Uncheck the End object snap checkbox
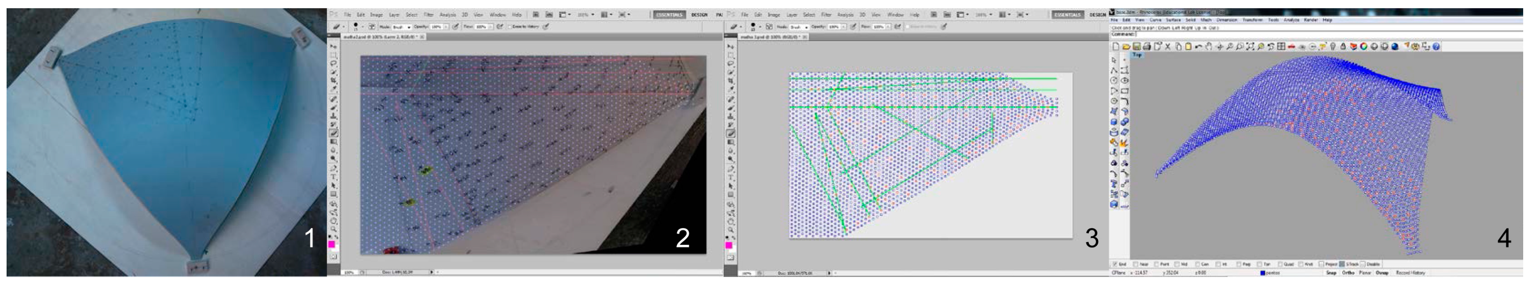 1115,264
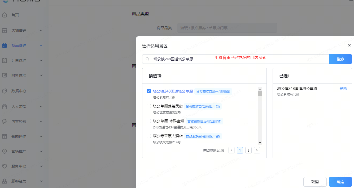Click the 搜索 search button

[340, 59]
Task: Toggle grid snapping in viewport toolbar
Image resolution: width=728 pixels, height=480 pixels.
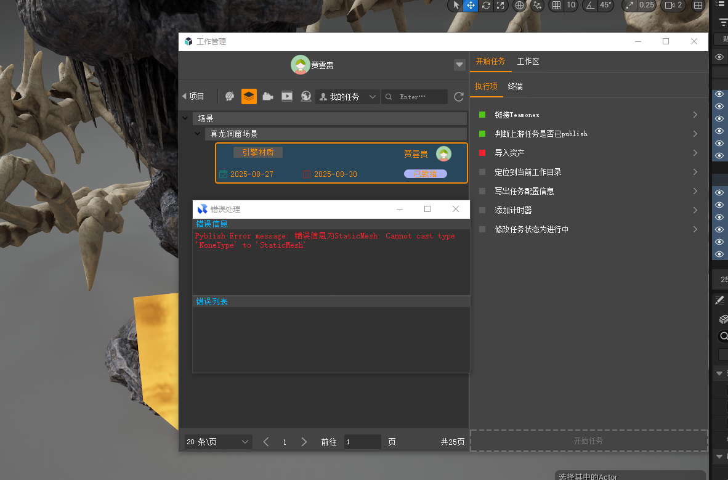Action: [557, 6]
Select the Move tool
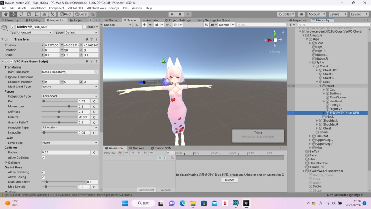Image resolution: width=371 pixels, height=209 pixels. (x=13, y=14)
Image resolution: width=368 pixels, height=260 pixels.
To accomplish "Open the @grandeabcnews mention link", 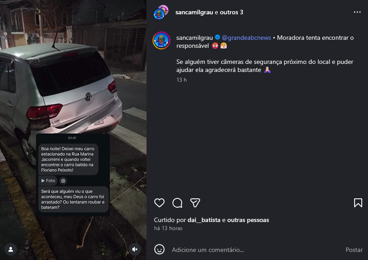I will pos(246,38).
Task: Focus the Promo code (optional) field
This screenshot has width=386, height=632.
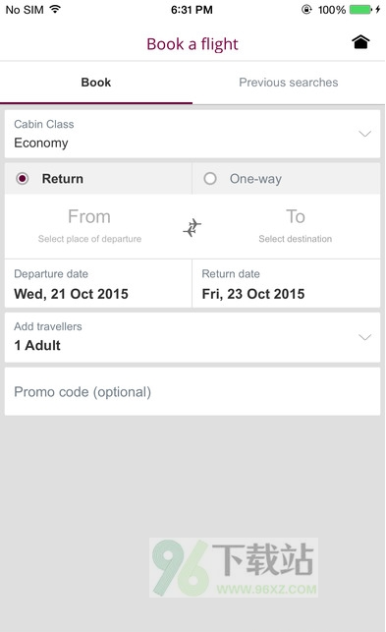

---

Starting from the data above, filter for lines with "Task" and copy each one.

## Written response
Task: Toggle grid snapping in viewport toolbar
Task: Focus the Promo code (optional) field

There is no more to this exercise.